Fears Ruth Morrissey judgment could have a negative impact

Concerns have been raised in medical and legal circles that a High Court judgment in the case of a terminally ill woman could ultimately have a negative impact on patient care and in the delivery of screening programmes.

Fears Ruth Morrissey judgment could have a negative impact

Concerns have been raised in medical and legal circles that a High Court judgment in the case of a terminally ill woman could ultimately have a negative impact on patient care and in the delivery of screening programmes.

If screeners are required to have “absolute confidence” in their finding before giving the all-clear when reading a test slide, it could lead in the long term to patients being over-investigated and overtreated, and ultimately harmed, according to Professor Donal Brennan.

Prof Brennan, UCD professor of gynaecological oncology, was speaking on RTÉ’s This Week programme in relation to the case of 37-year-old Limerick woman Ruth Morrissey who successfully sued the HSE and two laboratories for misread smears and failure to tell her about it.

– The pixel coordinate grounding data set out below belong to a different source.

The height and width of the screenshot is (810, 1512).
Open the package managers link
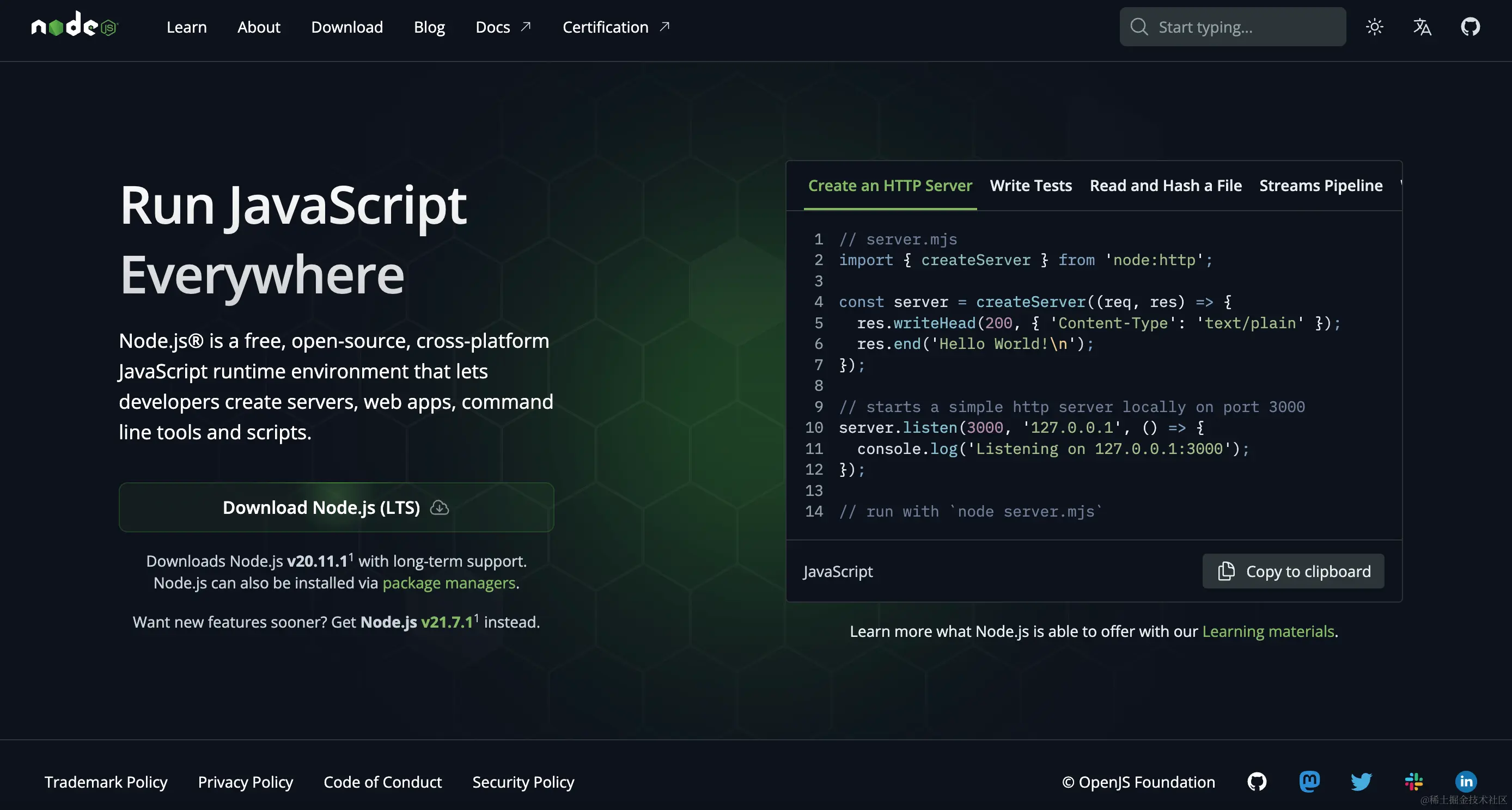[x=448, y=582]
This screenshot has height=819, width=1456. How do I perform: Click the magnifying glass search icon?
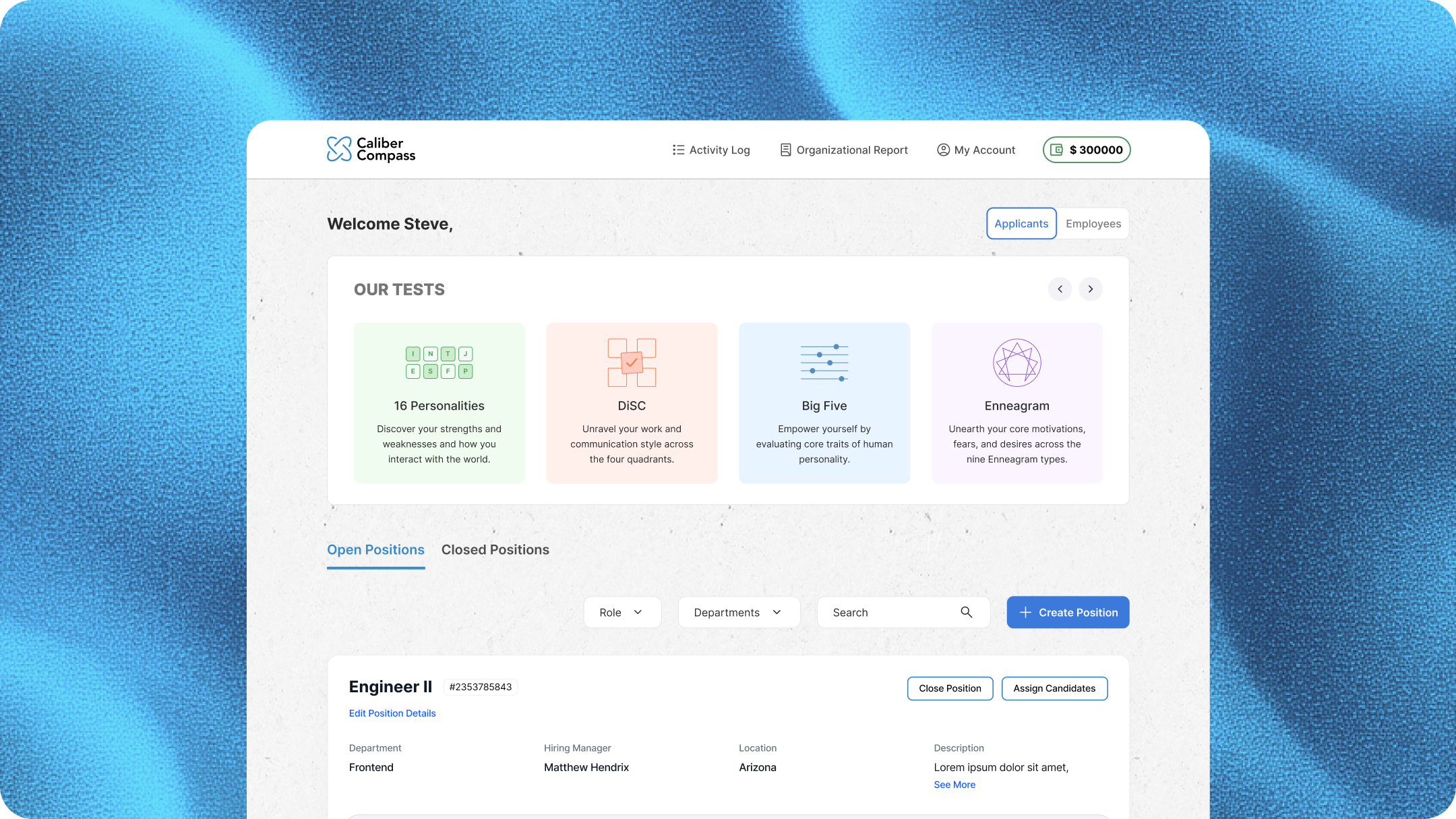(x=966, y=612)
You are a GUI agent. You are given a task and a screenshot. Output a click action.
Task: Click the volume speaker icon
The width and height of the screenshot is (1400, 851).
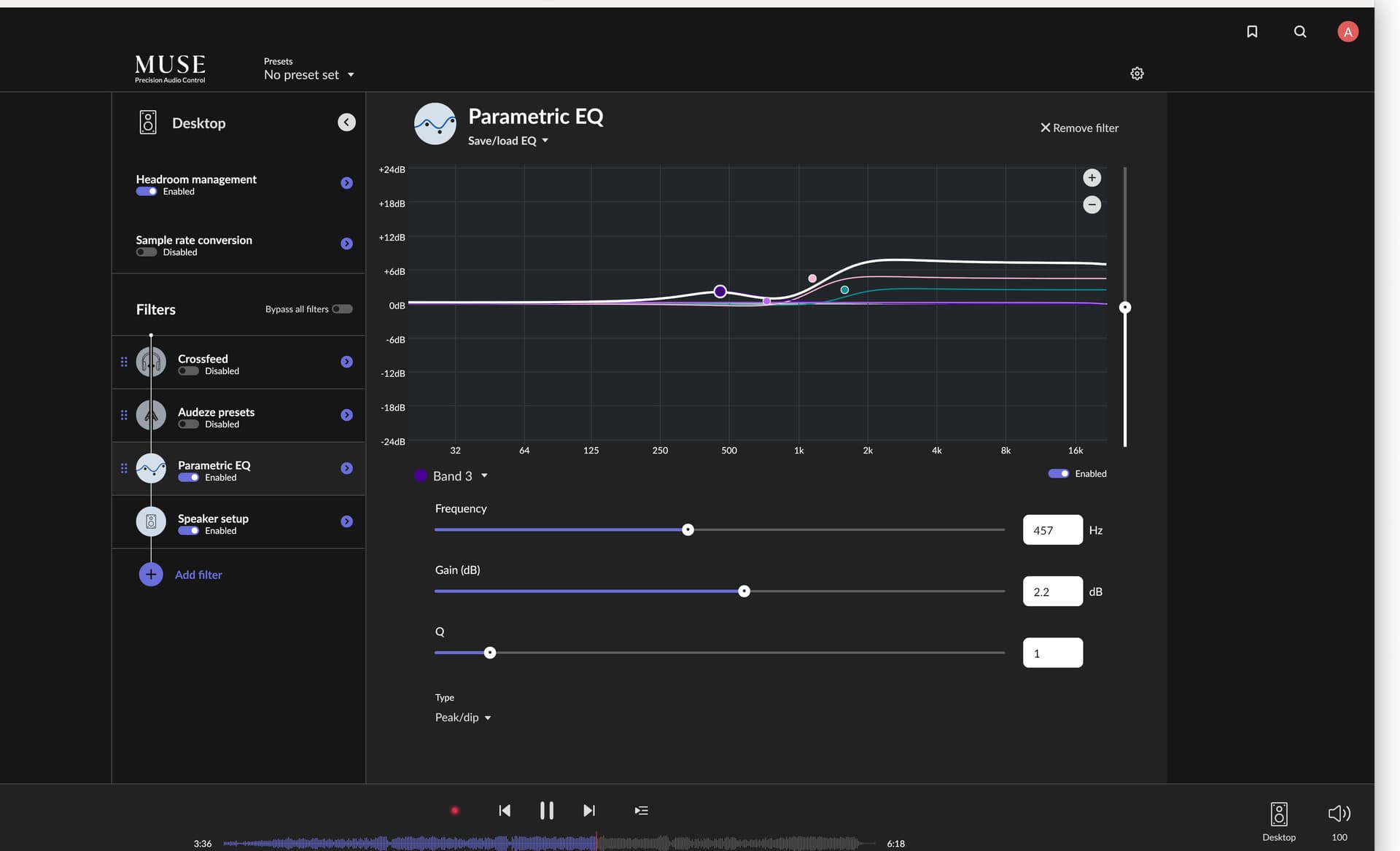click(1339, 813)
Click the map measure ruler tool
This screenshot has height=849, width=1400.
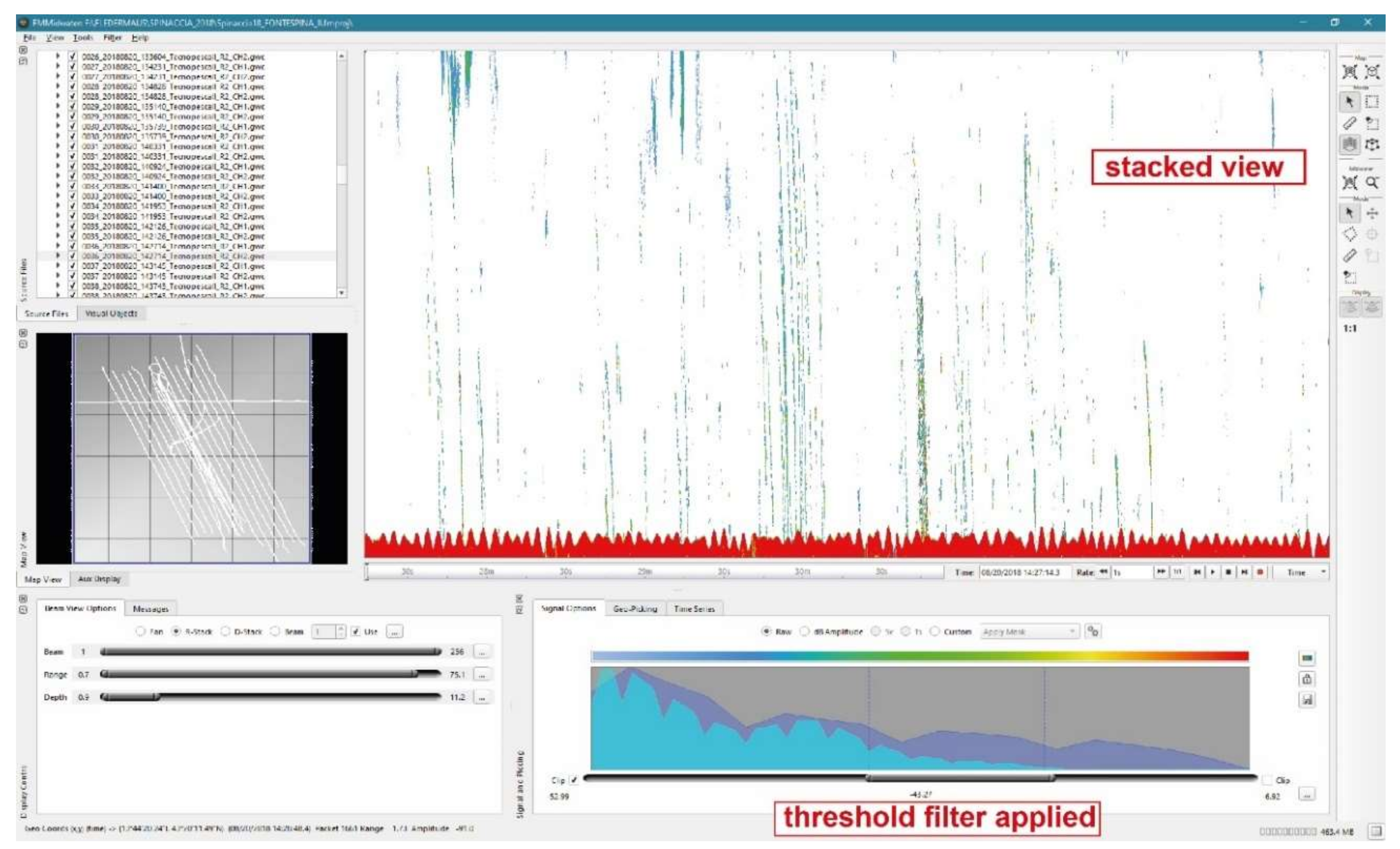1350,124
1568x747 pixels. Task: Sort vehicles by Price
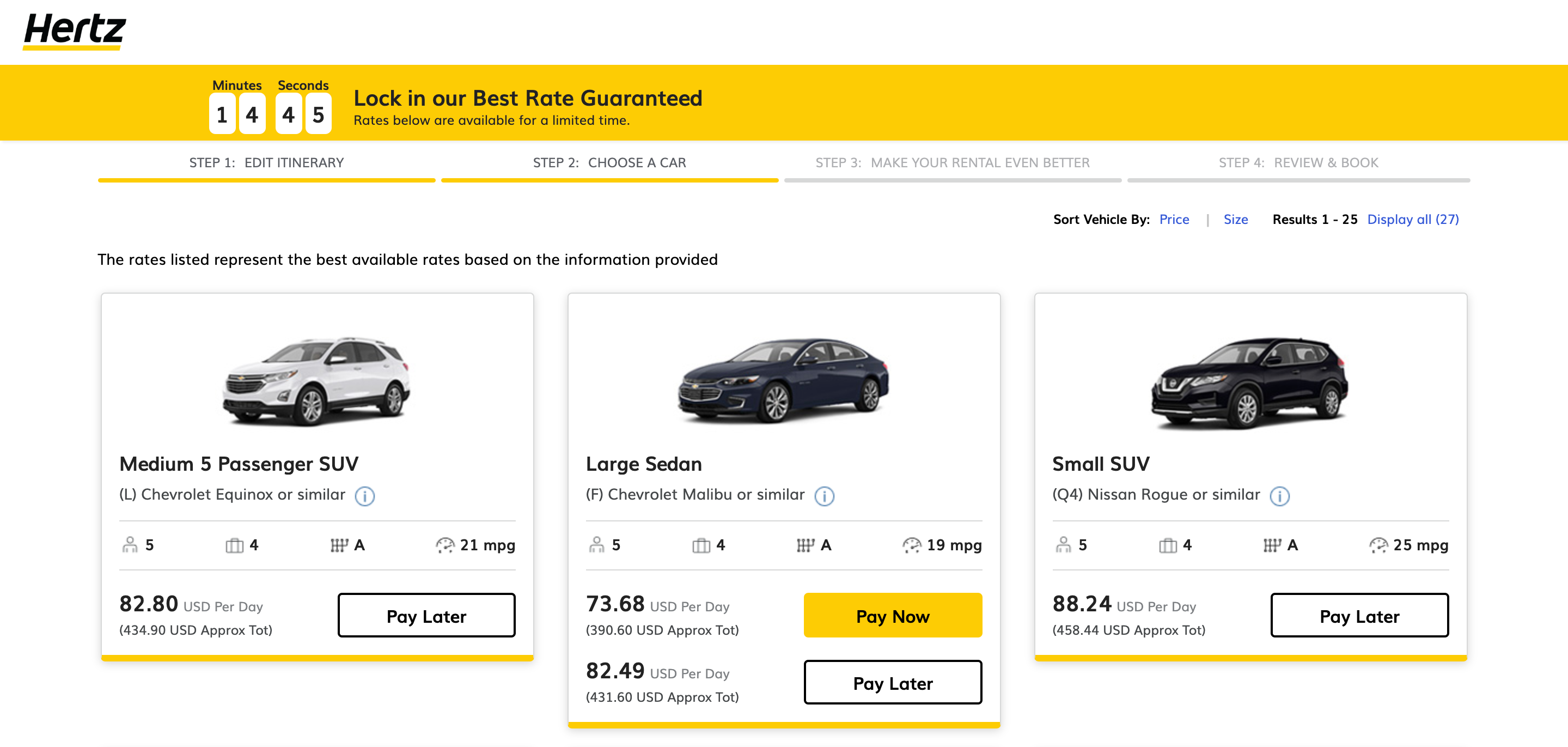pos(1174,220)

The judge in the case, Kevin Cross, set the threshold for giving the all-clear at “absolute confidence” ie that the screener must be absolutely confident the test result is negative.

Prof Brennan said there was “very little if anything that is absolute in medicine, not only in screening, but across the whole of medicine”.

“If it’s a case that we must be absolutely confident that all tests are negative that’s going to have a major impact on how we deliver the screening programme,” Prof Brennan said.

He said he could envisage a situation where “a woman who has an entirely normal cervix ends up having a hysterectomy for no apparent reason other than nobody was willing to call the sample normal”.

Prof Brennan said the ruling could also pose problems for those working in diagnostics.

Barrister Paul Anthony McDermott said the Cross judgement was “probably the most important judgment delivered in the area of medical law for decades”.

He said a requirement for “absolute confidence” was “an incredibly high bar but Judge Cross felt if you are going to engage in the national screening programme, that’s as high as it has to be”.

Ms Morrissey, who, with her husband Paul, was awarded €2.1m in damages on Friday after they sued the Health Service Executive and two laboratories said screeners needed to be certain when calling a result.

If you are unsure of what you are looking at, then you can’t pass it.

“It’s not like you are looking at a sheet or a slide that has no impact on someone’s life,” Ms Morrissey told Miriam O’Callaghan in an interview on RTÉ radio.

“If there is any doubt then it should not be passed, it’s very simple.

“It’s not going to clog any system, it’s just going to give more assurance to people that they are going to have a proper screening programme, that people are more vigilant doing it, that we are going to have more competent screeners.”